—L'horoscope de votre destinée, dit-il à Durward d'un ton énergique, sans le saluer autrement, dépend de la détermination que vous allez prendre en une minute.
—Misérable! s'écria Quentin, nous sommes environnés de trahison; et partout où il s'en trouve tu dois y avoir part.
—Vous êtes fou, répondit le Maugrabin, je n'ai jamais trahi personne que pour en tirer profit. Pourquoi donc vous trahirais-je, puisque je dois gagner davantage à vous servir qu'à vous trahir? écoutez un moment, si cela vous est possible, la voix de la raison, sans quoi ce seront la mort et les ruines qui vous la feront entendre. Les Liégeois se sont soulevés; Guillaume de la Marck est à leur tête avec sa bande. S'il y avait des moyens de résistance, leur fureur les surmonterait; mais il n'en existe presque aucun.
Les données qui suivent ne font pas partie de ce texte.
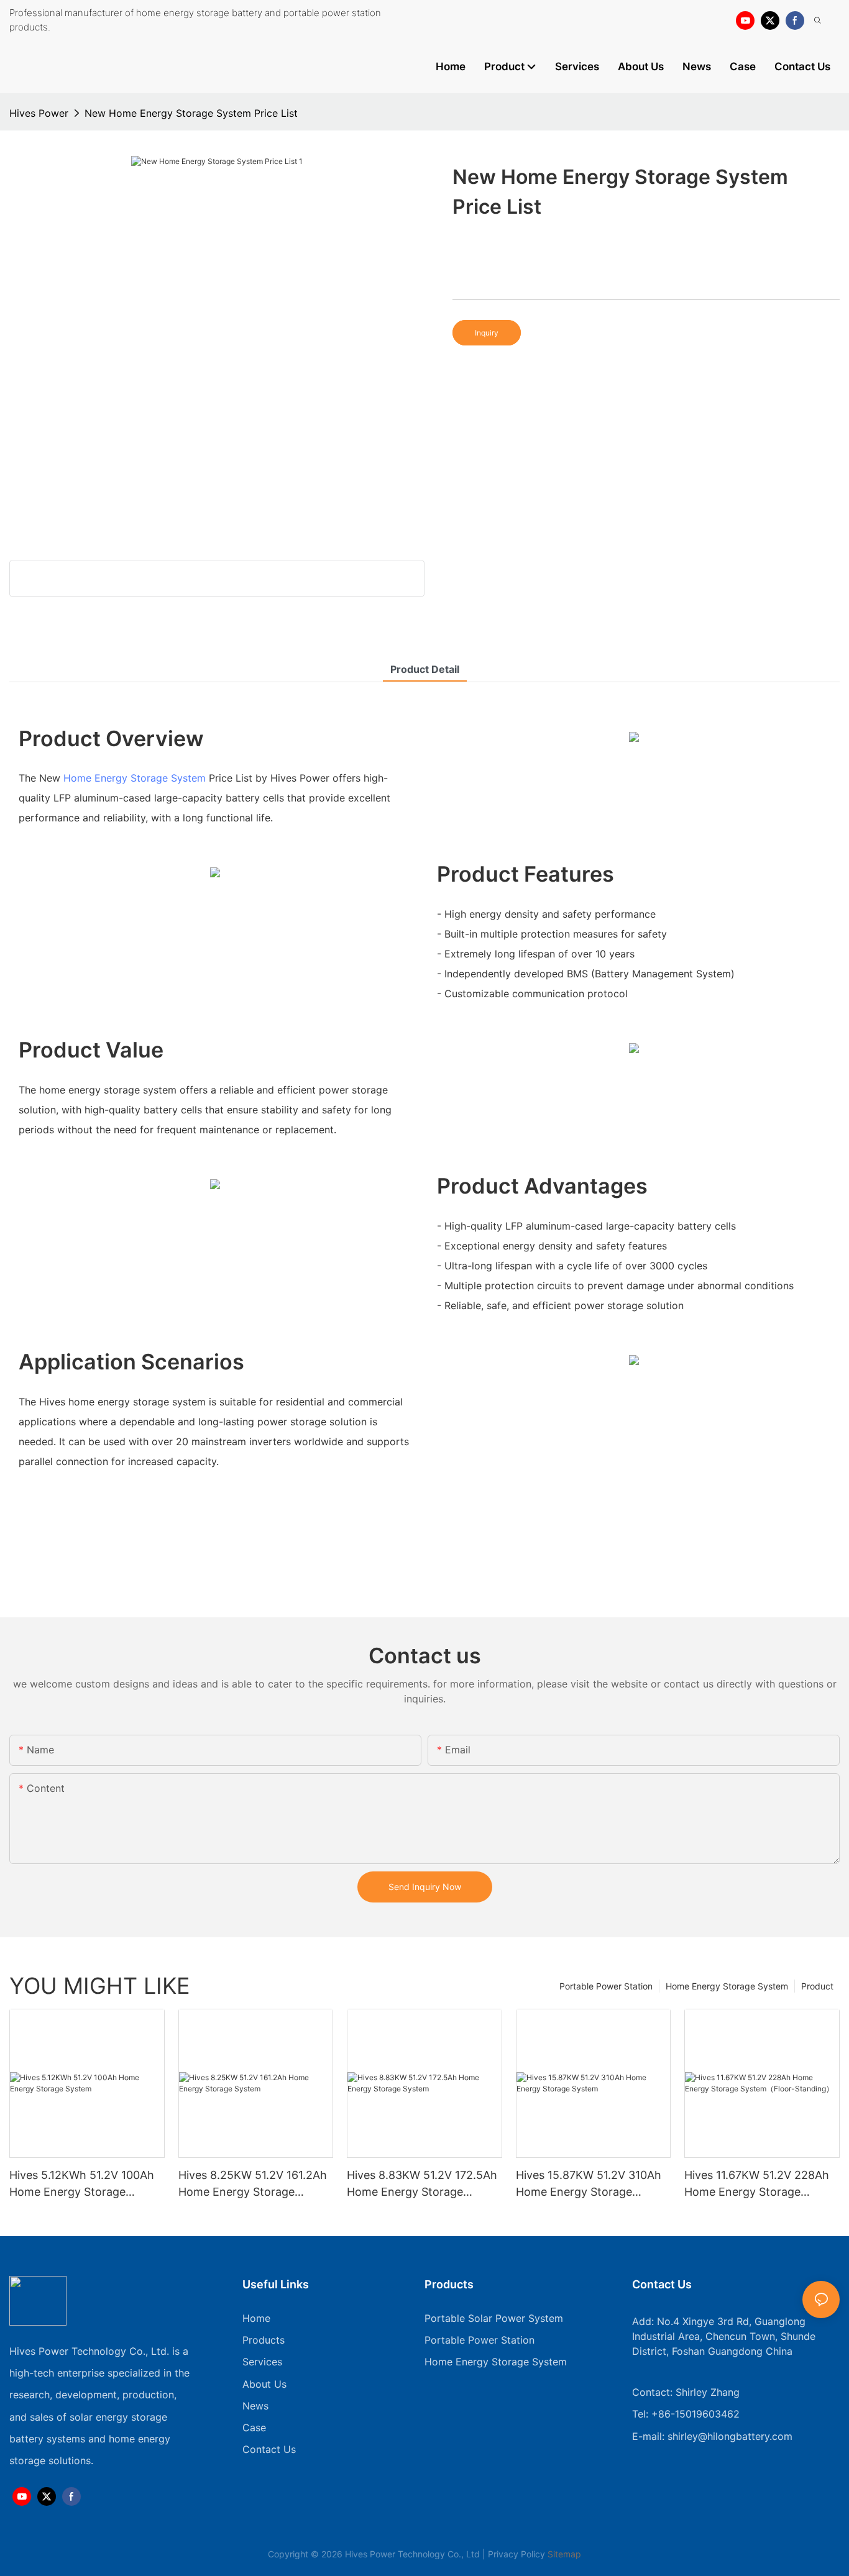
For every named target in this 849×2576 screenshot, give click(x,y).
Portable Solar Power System (493, 2318)
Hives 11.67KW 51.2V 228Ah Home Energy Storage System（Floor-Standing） (756, 2184)
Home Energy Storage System (134, 778)
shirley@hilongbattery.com (730, 2436)
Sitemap (563, 2554)
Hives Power (38, 113)
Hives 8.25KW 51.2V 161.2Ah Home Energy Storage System (252, 2184)
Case (254, 2427)
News (255, 2406)
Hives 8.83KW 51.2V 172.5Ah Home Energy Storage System (422, 2184)
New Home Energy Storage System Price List (191, 113)
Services (262, 2361)
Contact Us (269, 2449)
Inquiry (486, 332)
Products (263, 2340)
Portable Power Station (606, 1986)
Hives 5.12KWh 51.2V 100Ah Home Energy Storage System (81, 2184)
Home (256, 2318)
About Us (264, 2384)
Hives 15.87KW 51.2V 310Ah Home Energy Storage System (588, 2184)
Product (817, 1986)
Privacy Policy (516, 2554)
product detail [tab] (424, 669)
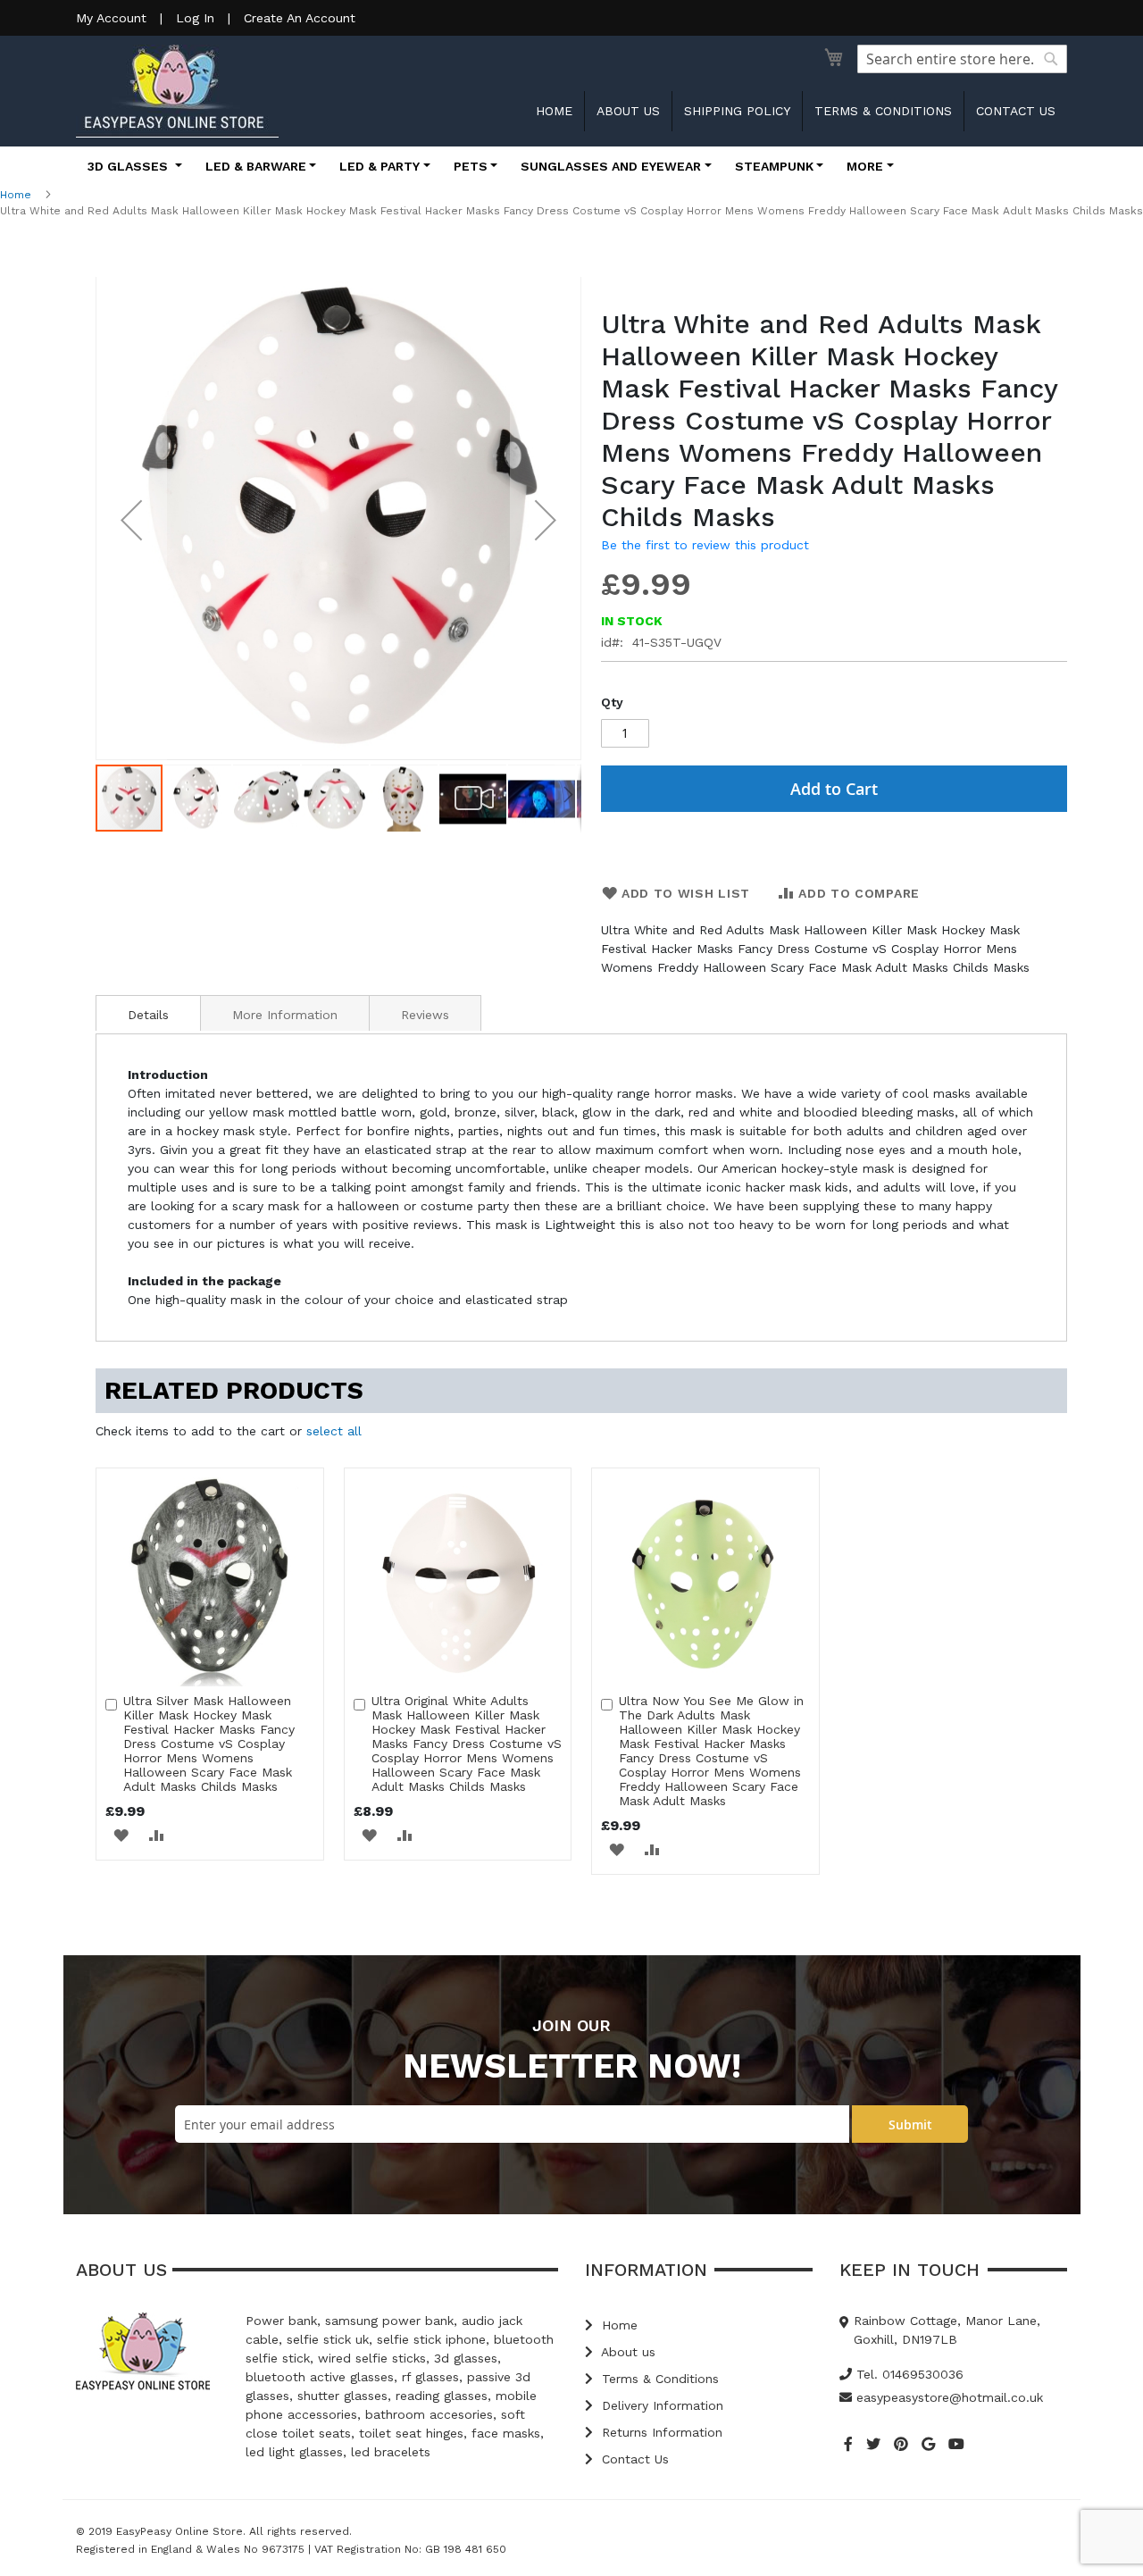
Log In (195, 18)
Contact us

Si vous voulez sauver la comtesse et conserver vos espérances, suivez-moi, au nom de celle qui vous a envoyé un brillant sur lequel sont gravés trois léopards.
—Montre-moi le chemin! s'écria Quentin avec vivacité; à ce nom, je suis prêt à braver tous les dangers.
—De la manière dont je m'y prendrai, dit le Bohémien, nous n'en courrons aucun, s'il vous est possible de ne pas vous mêler de ce qui ne vous regarde pas. Que vous importe, après tout, que l'évêque, comme on l'appelle, égorge son troupeau, ou que ce soit le troupeau qui égorge son pasteur? Ha! ha! ha! suivez-moi, mais avec patience et précaution. Ne songez pas à votre courage, et rapportez-vous-en à ma prudence. La dette de ma reconnaissance est payée, et vous avez une comtesse pour épouse. Suivez-moi.
—Je te suis, répondit Quentin en tirant son épée; mais si j'aperçois en toi le moindre signe de trahison, ta tête et ton corps seront bientôt à trois pas l'un de l'autre.
Sans rien répliquer, le Bohémien, voyant que Durward était armé et équipé, descendit précipitamment l'escalier, et traversa divers passages détournés qui conduisaient dans le jardin. à peine voyait-on une lumière dans cette partie du bâtiment, à peine y entendait-on quelque bruit; mais dès qu'ils furent dans le jardin, le tumulte se fit entendre dix fois plus violent; et Quentin distingua même les divers cris de guerre: Liège! Liège! Sanglier! Sanglier! poussés à haute voix par les assaillans, tandis que les défenseurs du château, attaqués à l'improviste, y répondaient par des cris plus faibles: Notre-Dame pour le prince-évêque!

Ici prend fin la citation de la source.